Brno Zoo Prepares For This Year’s New Arrivals

Several new animals will be welcomed to the zoo this year, including a reticulated giraffe to arrive in the Spring, a European moose, a Przewalski’s horse and an exhibition of common vipers. The zoo has negotiated with the Batu Secret Zoo in Indonesia to acquire a pair of Sumatran tigers, which will arrive in autumn, in exchange for two snow leopards. Photo credit: Matyát Slavík / Brno Zoo (Cropped). 

Brno, Jan 7 (BD) – Visitors will see several changes at Brno Zoo in 2021. This year, the zoo will introduce a number of new species and interesting animals to enhance the exhibitions and assist in conservation attempts. 

According to the zoo’s director, Martin Hovorka, a new viewing point and extension of the giraffe stables were meant to open in the African Village, but this was not possible due to closure of the zoo last autumn. The opening will be moved to the spring, when a new male reticulated giraffe will arrive. The giraffe, named Khari, is currently in Whipsnade Zoo in the UK, where he was born in April 2019. The date of his arrival in Brno depends on the transport conditions post-Brexit. 

Other animals are expected to join the zoo, such as a male European moose and a female Przewalski’s horse. An exhibition area currently occupied by green lizards and badgers will be supplemented by a collection of common vipers.  

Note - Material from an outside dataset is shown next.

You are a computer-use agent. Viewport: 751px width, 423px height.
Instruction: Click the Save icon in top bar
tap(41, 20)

The Przewalski’s horse is a rare, endangered horse native to Mongolia. Photo: Khustain Nuruu National Park, Mongolia. Credit: Freepik. 

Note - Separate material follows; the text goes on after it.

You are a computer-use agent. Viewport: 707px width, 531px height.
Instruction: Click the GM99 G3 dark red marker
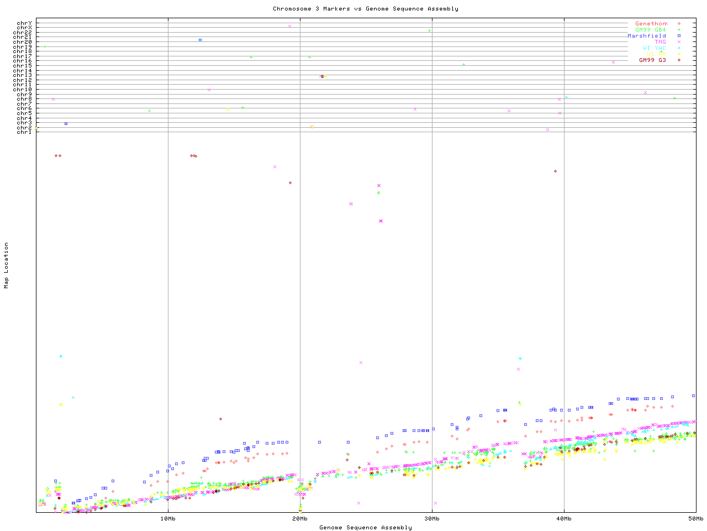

To enable the breeding of tiger cubs as part of the conservation program in the attractive Tiger Rock enclosure, the zoo has also been searching for more tigers, as the zoo’s pair of Sumatran tigers, Dandys (male) and Satu (female), cannot reproduce. After consultations with the chairman of the Sumatran Tigers World Plan, negotiations began with Batu Secret Zoo in Indonesia to acquire a breeding pair of tigers. 

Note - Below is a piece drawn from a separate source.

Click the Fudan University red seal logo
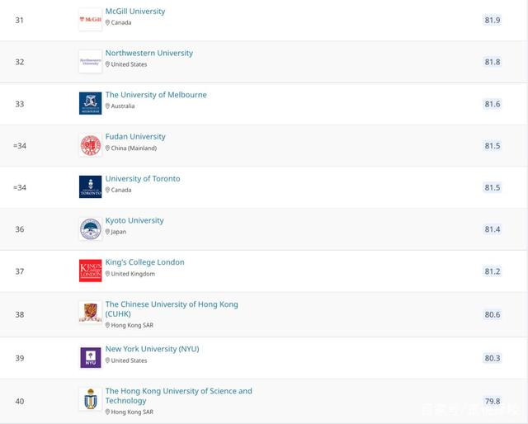 click(90, 145)
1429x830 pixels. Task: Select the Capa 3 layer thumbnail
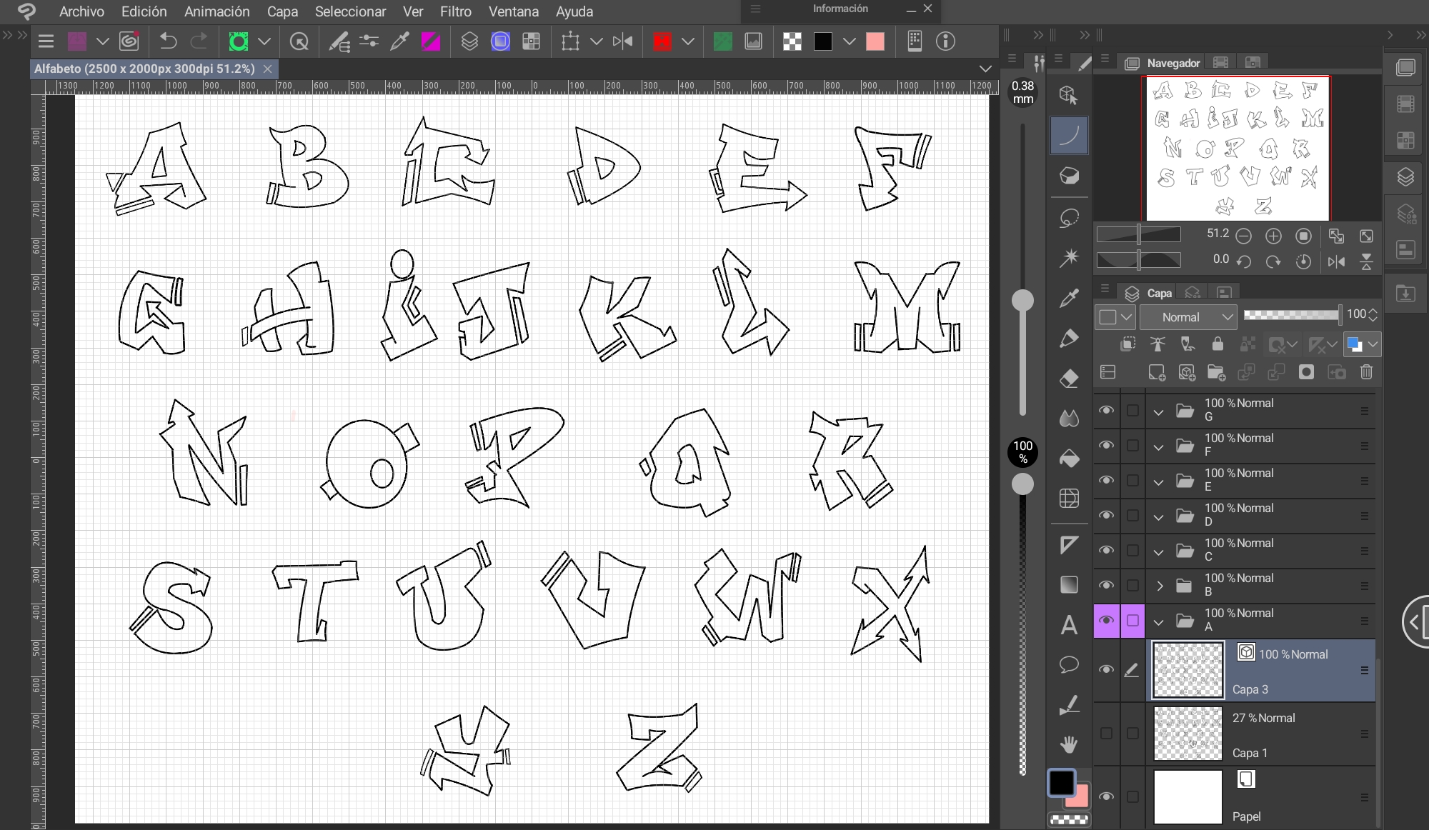coord(1188,670)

“For well-known species that are also extremely endangered, negotiations are usually lengthy and require a considerable degree of diplomacy. This often means a complex exchange of other animals, of other preferred species,” explained Hovorka.

Photo credit: KB / BD.

Last year, Brno Zoo established a connection with the Indonesian Embassy via cooperation on a project to protect sea turtles in Indonesia called Kura Kura. Tigers are extremely valuable animals and are also the property of the Indonesian government. With the assistance of the Ambassador, Kenssy D. Ekanigsih, the zoo was able to obtain the necessary documents. 

An agreement was concluded with the Batu Secret Zoo to exchange a pair of genetically valuable Sumatran tigers for a pair of snow leopards (irbis). The exchange involves several European zoos. The final step is transportation of the animals. The snow leopards should be moved to Indonesia in the spring of this year and the tigers will arrive in the Czech Republic in autumn.